[Here’s the latest in an ongoing series of reviews of all of Lloyd Alexander’s non-Prydain books. To see all posts in this series, click on the “Lloyd Alexander” tag.]
In 1997, when Lloyd Alexander channeled his enjoyment of the Mahabarata and the Ramayana into his own original work of fiction, he promised “a feast of many flavors: high adventure, poetic romance, moments of wild comedy and dark tragedy, anguish at promises broken, joy at promises kept.” The resulting novel, The Iron Ring, recasts the world of Indian epic while arguing against the glorification of the warrior ethos that typically defines the epic hero. A less skilled storyteller might have produced a fumbled pastiche of Indian exoticism while failing to do justice to his sources, but Alexander spent a lifetime thinking about what he called “our universal heritage of story.” Mindful of the constants of human experience, The Iron Ring is a worthy return to one of Alexander’s great themes: how our moral choices determine who we turn out to be.
Tamar, the young king of Sundari, is decent but untested. When a strange traveler exploits Tamar’s hospitality and challenges him to a game of dice, the naive king ends up wagering his life—and quickly loses it to his opponent. Tamar must then make good on his debt by abandoning his own kingdom and seeking the homeland of his mysterious visitor. To Tamar’s shock, a black iron ring appears on his finger, a token of his rashness and a symbol of the questions that vex him: How are the responsibilities of a warrior different from those of a king? Are we beholden to the moral and ethical codes dictated by our place in society, or are we free to heed our individual consciences—and if so, at what cost?

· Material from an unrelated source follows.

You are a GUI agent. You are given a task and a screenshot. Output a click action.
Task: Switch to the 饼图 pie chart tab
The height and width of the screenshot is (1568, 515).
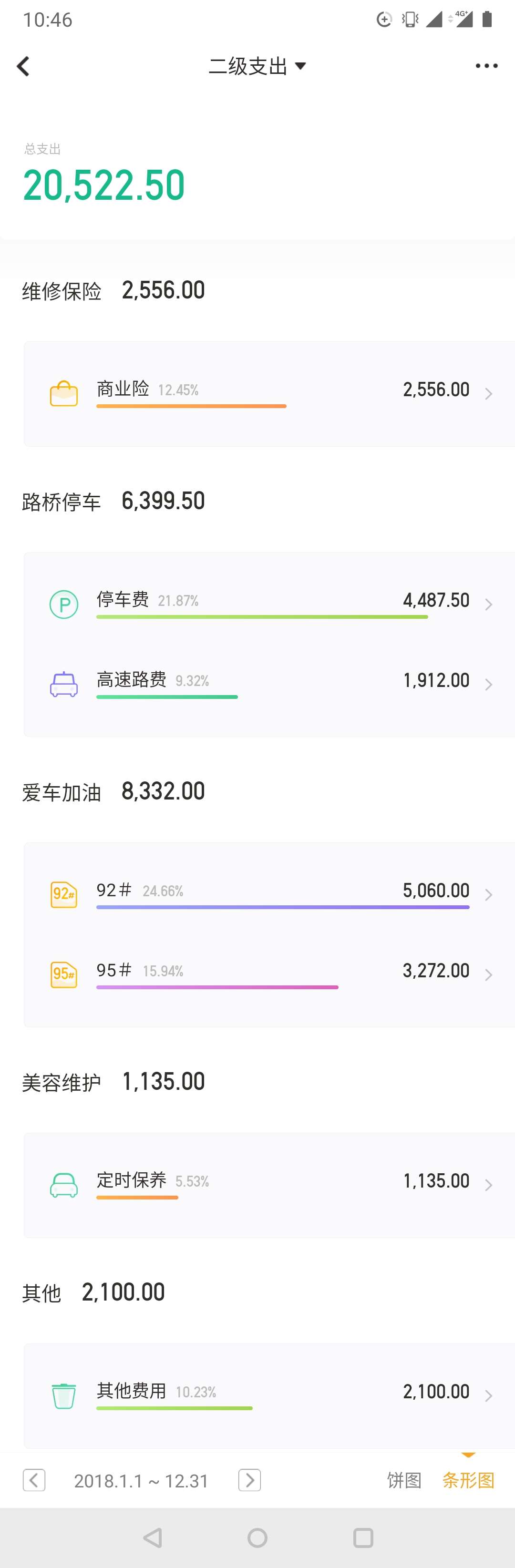tap(404, 1480)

As Tamar stumbles toward enlightenment, he attracts, as most Alexander heroes do, an unlikely group of friends: a high-minded brahmin, a devious monkey king, a disheveled and neurotic eagle, a clever milkmaid, and a usurped king who longs to reclaim his throne. Most of these characters are types familiar to readers of Alexander’s other novels, but The Iron Ring unfolds according to rules of its own. The injustice of the caste system and the characters’ obsessions with their own dharmas ensure that this pseudo-India is more than just Prydain in exotic trappings, even as Alexander suggests that love, loyalty, and friendship transcend the systems of honor and social standing that threaten to constrain the best aspects of human nature.
Disarmed by the whimsical birds, bears, brahmins, and monkeys who exchange humorous banter, the reader of The Iron Ring soon sobers up as Alexander gently explores the manifestations of the divine in our daily lives and paints a disquieting portrait of the chandalas, the wretches who wash and cremate the corpses of paupers. When Tamar joins the war to help the noble Ashwara regain his kingdom, The Iron Ring also considers the morality of the battlefield, a place that to Alexander is always chaotic, vivid, terrifying, and deeply personal:
The little worm of fear stirred. It was still alive. It had only been sleeping. Tamar shuddered so violently he could scarcely grip his blade. Ashwara’s warriors were grappling hand to hand with their attackers. There were no ranks, no formations, only swarms of figures that broke apart and clashed together again. Someone had begun shouting “Sankula! Sankula!” The cry spread: one voice, then another. The whole camp seemed to heave like a single, convulsing body.
“Sankula!” Roaring, cursing warriors flung aside broken weapons or ripped at opponents’ faces with jagged ends of shattered blades, clawing, kicking, gouging—it was all sankula. Tamar ran blindly on. Haskhat at his heels, he lunged through a thicket of flailing arms and legs, struggling to reach Ashwara’s tent. Free from the press of warriors, he sped across a patch of empty ground, lost his footing in a slick of mud, and pitched headlong. When he realized it was not mud, he promptly threw up and continued doing so until his stomach turned inside out.
Choosing fear over bravery and compassion over violence, Tamar confronts a new and more profound question: “Can any man kill and keep his heart pure, or is all slaughter alike?”
In the early 1980s, Alexander used his Westmark trilogy to explore how even a justifiable killing can haunt and compromise the killer. Fifteen years later, in The Iron Ring, he offers a more idealistic model for moral maturity, urging his young readers to be merciful, generous, and self-critical even if their peers expect them to behave otherwise. That moral decisions sometimes lead to heartbreak rather than happiness is a difficult truth that Alexander never denies; the losses suffered by characters in The Iron Ring implicitly affirm it. Tamar’s friend Adi-Kavi notes it more directly: “Astonishing how you can vex so many people all at once,” he concludes, “by simply being what you are.”